“Chi ben comincia…” la rubrica del lunedì di T.U. – 12/04/21

Care socie e cari soci,

Con la rubrica “Chi ben comincia…” ogni lunedì Terza Università vi offre uno stimolo, uno spunto di riflessione da portare con sé per iniziare la settimana nel modo migliore.

Si tratterà di una poesia, un libro, un fatto storico, un quadro, un quiz a tema…

Questa settimana proponiamo una poesia di Franco Fortini Un’altra attesa (1958)

Ogni cosa, puoi dirlo, è assai più buia
di quanto avevi immaginato, in questa
casa dove ti han detto di aspettare
che tornino gli amici tumultuosi.
Vai da una stanza all’altra e dunque aspetti.
I muri sono stanchi, oscuri gli angoli.
Torneranno gli amici appassionati.
Non è dolore, non è ira o noia
ma un rancore nel fondo della testa
che ora sembra noia ora dolore.
Fuori dei vetri vedi ancora i tetti.
Dentro, dove tu sei, non vedi più.
Se non, contro il soffitto, dai cortili
qualche filo di lume o dalla bruma
il chiaro della città verso cena.
Puoi, quando vuoi, accendere la luce,
leggere un libro, fumare, pensare
ad altro, intanto che il tuo tempo passa.

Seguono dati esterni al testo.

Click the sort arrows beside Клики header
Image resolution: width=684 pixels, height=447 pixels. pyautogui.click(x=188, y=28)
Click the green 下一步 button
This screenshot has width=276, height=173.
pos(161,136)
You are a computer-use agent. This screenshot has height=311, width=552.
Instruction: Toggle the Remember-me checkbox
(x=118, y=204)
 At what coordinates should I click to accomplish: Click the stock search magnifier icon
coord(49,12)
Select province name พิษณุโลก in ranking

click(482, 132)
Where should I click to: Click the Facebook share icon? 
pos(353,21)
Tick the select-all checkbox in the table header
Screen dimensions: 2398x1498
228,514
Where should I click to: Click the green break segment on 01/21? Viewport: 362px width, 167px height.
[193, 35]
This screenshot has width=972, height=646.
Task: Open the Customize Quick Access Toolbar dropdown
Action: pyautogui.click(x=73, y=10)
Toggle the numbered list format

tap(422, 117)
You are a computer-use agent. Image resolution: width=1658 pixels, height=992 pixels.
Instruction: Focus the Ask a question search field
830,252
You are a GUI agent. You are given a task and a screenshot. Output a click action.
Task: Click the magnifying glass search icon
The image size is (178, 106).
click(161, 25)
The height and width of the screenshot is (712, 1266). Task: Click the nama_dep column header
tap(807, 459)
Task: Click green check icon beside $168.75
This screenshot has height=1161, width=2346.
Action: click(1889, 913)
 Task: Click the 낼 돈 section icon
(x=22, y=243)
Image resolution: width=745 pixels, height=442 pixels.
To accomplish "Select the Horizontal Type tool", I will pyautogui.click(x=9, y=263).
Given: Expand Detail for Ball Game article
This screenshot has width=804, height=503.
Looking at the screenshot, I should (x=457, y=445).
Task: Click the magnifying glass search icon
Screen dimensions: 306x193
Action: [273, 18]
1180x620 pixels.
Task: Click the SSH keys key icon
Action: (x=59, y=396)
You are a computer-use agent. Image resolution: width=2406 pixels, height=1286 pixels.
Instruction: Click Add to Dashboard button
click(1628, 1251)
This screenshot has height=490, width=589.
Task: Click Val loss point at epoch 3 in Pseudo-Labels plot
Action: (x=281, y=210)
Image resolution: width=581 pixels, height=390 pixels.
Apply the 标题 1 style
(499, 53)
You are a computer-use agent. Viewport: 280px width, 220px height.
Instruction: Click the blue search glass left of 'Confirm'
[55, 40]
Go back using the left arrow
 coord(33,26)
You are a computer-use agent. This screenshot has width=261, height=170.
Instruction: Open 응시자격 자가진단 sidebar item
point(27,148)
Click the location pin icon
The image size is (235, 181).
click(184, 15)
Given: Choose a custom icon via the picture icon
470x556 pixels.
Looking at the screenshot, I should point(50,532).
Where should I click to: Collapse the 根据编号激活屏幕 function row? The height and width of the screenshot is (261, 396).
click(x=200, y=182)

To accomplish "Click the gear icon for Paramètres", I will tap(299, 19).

Franco Fortini: pseudonimo dello scrittore Franco Lattes (Firenze 1917 – Milano 1994); rifugiatosi durante la guerra, per ragioni razziali, in Svizzera, partecipò alla Resistenza in Val d’Ossola. La sua opera poetica, nata all’insegna dell’ermetismo, riuscì negli anni a conferire alla scontrosa severità di una ispirazione civile e politica una classica misura: Foglio di via e altri versi (1946); Una facile allegoria (1954); la raccolta complessiva Poesia ed errore, 1937-1957 (1959); Una volta per sempre (1963); Questo muro (1973); l’altra complessiva Una volta per sempre. Poesie 1938-1973 (1978); Paesaggio con serpente. Versi 1973-1983 (1984). Rare le sue prove narrative: Agonia di Natale (1948; col tit. Giovanni e le mani, 1972); Sere in Valdossola (1963); La cena delle ceneri (1988).
Nel ruolo di coscienza inquieta degli intellettuali di sinistra, dai tempi del Politecnico di Vittorini, del quale fu redattore, fino ai Quaderni piacentini, F. costituì un sicuro punto di riferimento per le giovani generazioni, applicando l’intelligenza penetrante del saggista a temi non soltanto letterari ma anche politici e culturali: Dieci inverni: 1947-1957 (1959); Verifica dei poteri (1965); I cani del Sinai(1967); Ventiquattro voci (1969); Saggi italiani (1974); Questioni di frontiera (1977); Insistenze (1985); Extrema ratio. Note per un buon uso delle rovine (1990). Tradusse Proust, Éluard, Brecht e Goethe; una sua raccolta di traduzioni apparve con il titolo Il ladro di ciliege e altre versioni di poesia (1982). Del 1990 è l’ampia silloge di Versi scelti: 1939-1989, in cui F. riunì il meglio della sua produzione poetica. Si devono inoltre ricordare la raccolta degli scritti in versi e in prosa di carattere epigrammatico e satirico (L’ospite ingrato: primo e secondo, 1985), il recupero di due racconti rimasti a lungo inediti (La cena delle ceneri & Racconto fiorentino, 1988) e alcune raccolte di saggi (Nuovi saggi italiani, 1987; Non solo oggi: cinquantanove voci, a cura di P. Jachia, 1991; Attraverso Pasolini, 1993). Nel 1994 apparve il suo ultimo libro di poesie, Composita solvantur. Numerose le pubblicazioni postume, a partire dal volumetto di Poesie inedite (1997, già apparso in edizione fuori commercio nel 1995), curato da P. V. Mengaldo. Sono seguiti: Breve secondo Novecento (1996; nuova ed. 1998); i due volumi di Disobbedienze (1º vol., Gli anni dei movimenti: scritti sul Manifesto, 1972-1985, 1997; 2º vol., Gli anni della sconfitta: scritti sul Manifesto, 1985-1994, 1998); i quattro studi raccolti in Dialoghi col Tasso (a cura di P. V. Mengaldo e D. Santarone, 1999); Il dolore della Verità: Maggiani incontra Fortini (a cura di E. Risso, 2000), un’intervista del 1983 allo scrittore M. Maggiani; le conversazioni radiofoniche del 1991 pubblicate col titolo Le rose dell’abisso: dialoghi sui classici italiani (a cura di D. Santarone, 2000).
(da Treccani online)

Lo scorso 28 novembre è uscito “Franco Fortini – Memorie per dopo domani” documentario realizzato dal filmaker e fotografo Lorenzo Pallini. Una vera produzione dal basso resa possibile da un crowdfunding e visibile con offerta libere su Open DDB.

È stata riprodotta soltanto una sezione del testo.